▶ Page extract
Subsurface tile drainage systems (perforated, plastic, 10-cm tubing) with separate drain outlets were installed in 1972 below 15 individual 13.7 by 15.3 m plots. Tile lines were spaced to simulate 28-m spacing and placed 1.2 m deep (Randall et al., 1997). Individual plots were hydrologically isolated to a depth of 1.8 m by trenching and installation of a 12-mil thick plastic sheet. Measurements of tile flow were recorded for the experiments; no other water balance information was collected.

Soil Inputs
The soil at the experiment site is a moderately well-drained Nicollet clay loam (fine-loamy, mixed, mesic Aquic Haplustoll) that is classified as a hydrologic group B soil. The exact slope has not been measured at the site; an average slope of 1.5% was assumed for each simulation. Up to 20 physical and chemical soil properties for each soil layer can be input into EPIC; required values include layer depth, bulk density, wilting point, field capacity, percentage sand, percentage silt, pH, and percentage organic C. Soil layer inputs for the Lamberton site were based on measurements of soil samples collected at the research site (L. Klossner, personal communication, 1998, Univ. of Minnesota Southern Res. and Outreach Stn., Waseca, MN). A soil profile depth of 1.2 m was used to facilitate comparisons between predicted outputs and tile measurements.

Weather Inputs
Daily precipitation, and maximum and minimum air temperature, used for the simulations were measured at a site 700 m from the experimental plots. Monthly growing season precipitation summaries for the study period are given in Randall et al. (1997). The other daily weather data were generated within EPIC using monthly weather statistics for the Tracy Power Plant, which is the nearest Minnesota climatic station available in the EPIC weather generator database. These monthly weather statistics are part of a weather generator database originally developed by Nicks and Lane (1989) for the entire USA. The Hargreaves method (Hargreaves and Samani, 1985) was used to estimate the potential evaporation, as described in Williams (1995).

▶ Document and screenshot pointing entries
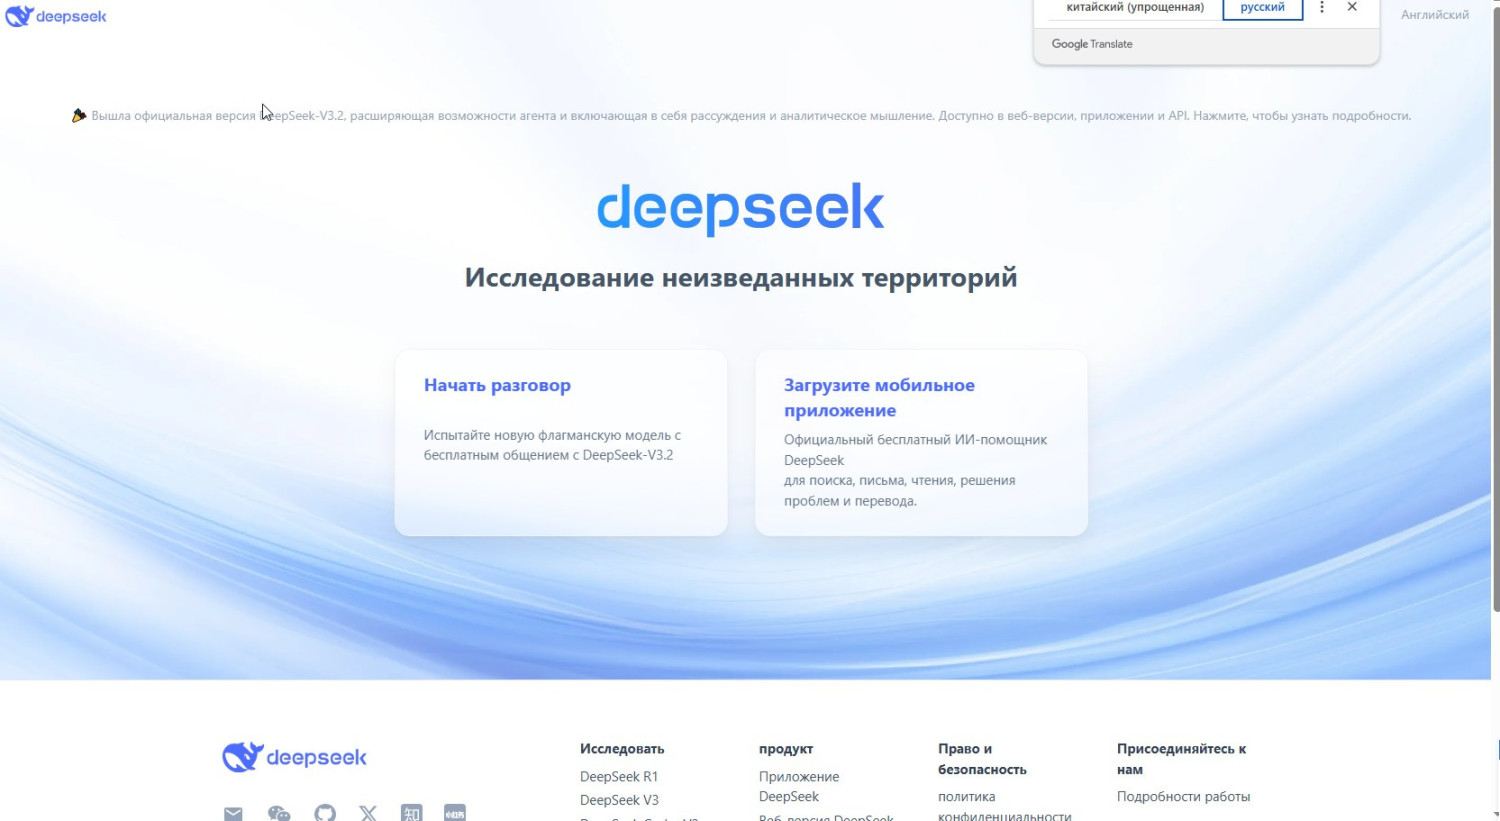Open the DeepSeek R1 footer link
Image resolution: width=1500 pixels, height=821 pixels.
[x=619, y=776]
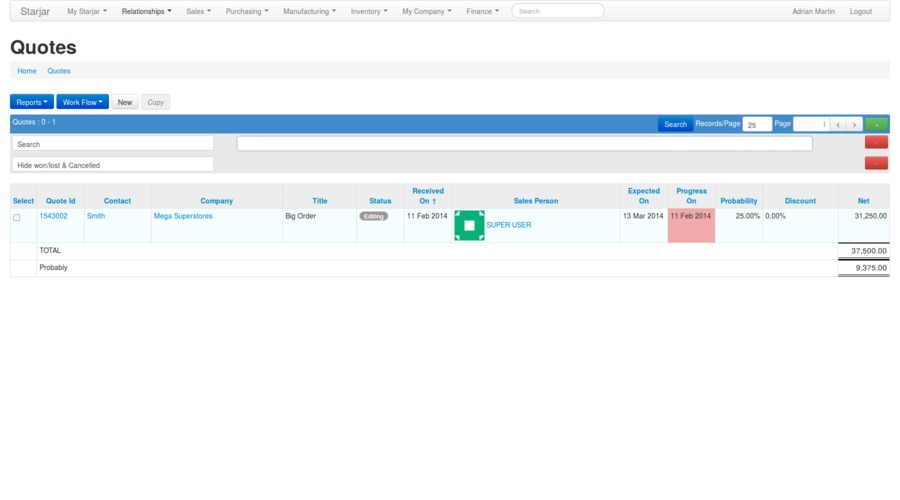Click the New quote button

coord(124,102)

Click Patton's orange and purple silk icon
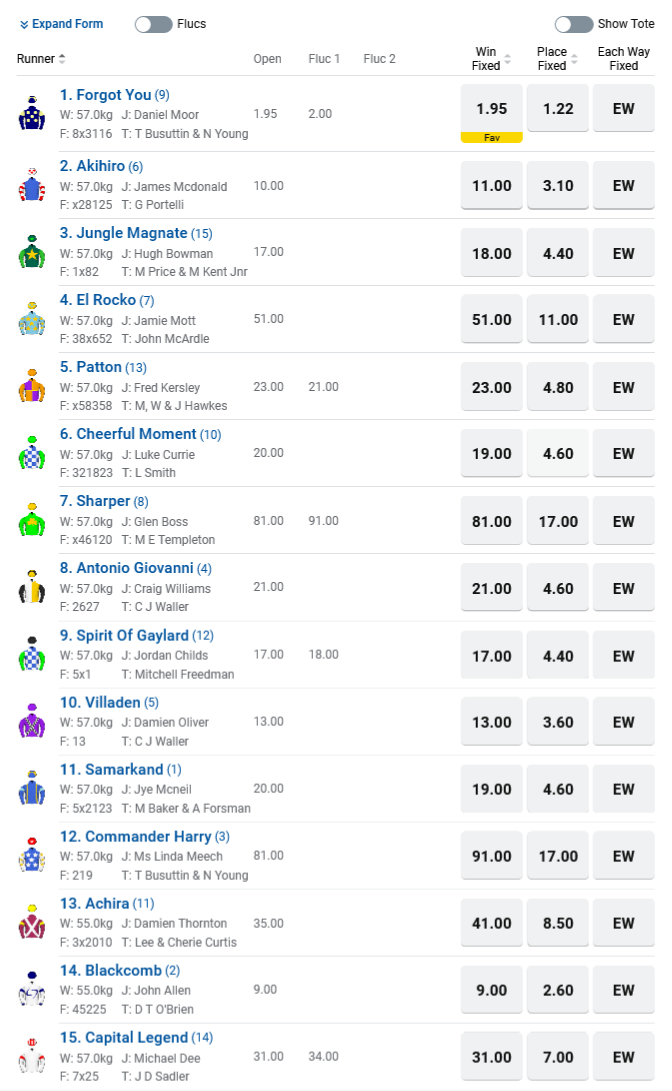click(x=32, y=386)
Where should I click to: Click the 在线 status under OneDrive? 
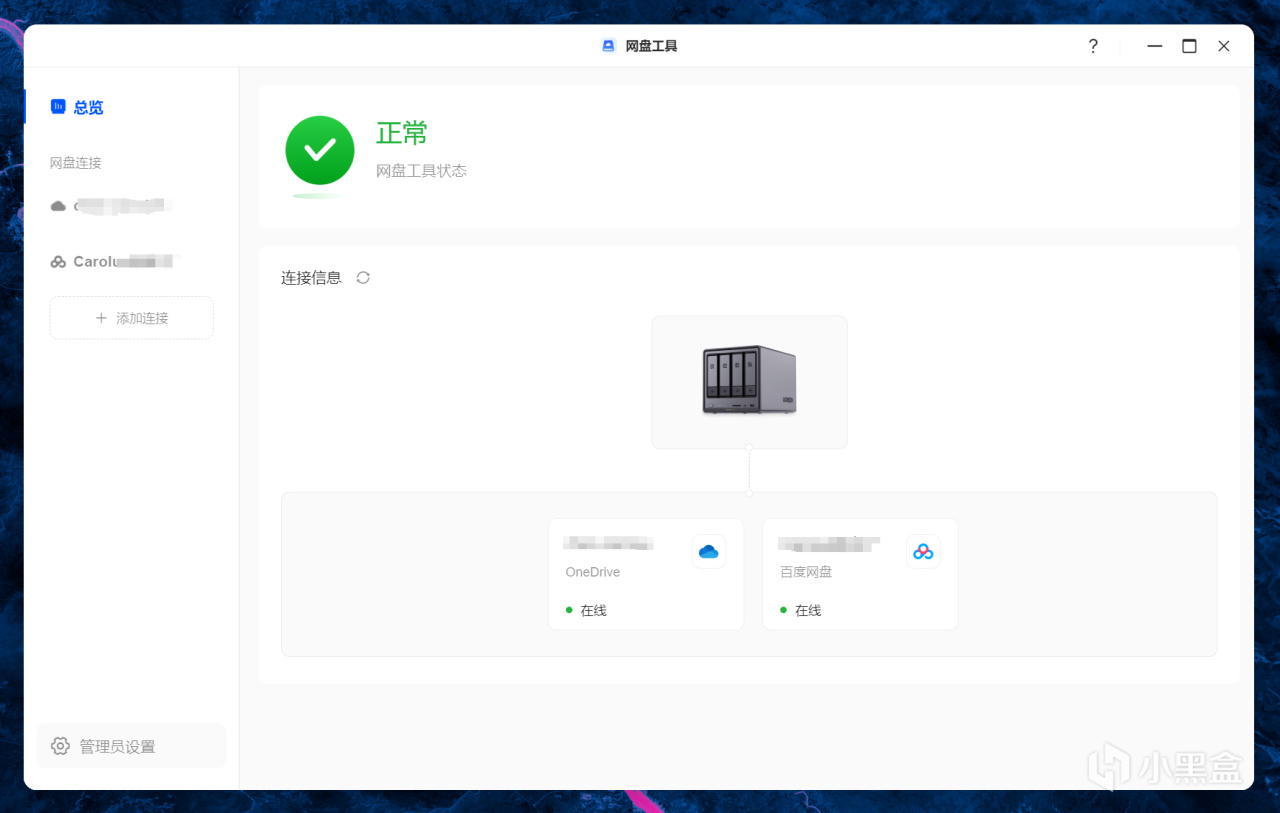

▶ Exercises to complete
1. Please condense the paragraph of the tile drainage passage that begins "The soil at the experiment site" into a bulleted list that keeps its main facts.
2. Output the portion of the tile drainage passage between "Soil Inputs" and "and tile measurements.", inclusive.
These records come from a separate source.

▶ Correct answers
1.
- Soil: moderately well-drained Nicollet clay loam (fine-loamy, mixed, mesic Aquic Haplustoll), hydrologic group B.
- Slope: not measured at the site; an average of 1.5% was assumed for each simulation.
- EPIC accepts up to 20 physical and chemical properties per soil layer. Required values are layer depth, bulk density, wilting point, field capacity, percentage sand, percentage silt, pH, and percentage organic C.
- Layer inputs for the Lamberton site came from measurements of soil samples collected at the research site (L. Klossner, personal communication, 1998).
- A 1.2-m soil profile depth was used so predicted outputs could be compared with tile measurements.

2.
Soil Inputs
The soil at the experiment site is a moderately well-drained Nicollet clay loam (fine-loamy, mixed, mesic Aquic Haplustoll) that is classified as a hydrologic group B soil. The exact slope has not been measured at the site; an average slope of 1.5% was assumed for each simulation. Up to 20 physical and chemical soil properties for each soil layer can be input into EPIC; required values include layer depth, bulk density, wilting point, field capacity, percentage sand, percentage silt, pH, and percentage organic C. Soil layer inputs for the Lamberton site were based on measurements of soil samples collected at the research site (L. Klossner, personal communication, 1998, Univ. of Minnesota Southern Res. and Outreach Stn., Waseca, MN). A soil profile depth of 1.2 m was used to facilitate comparisons between predicted outputs and tile measurements.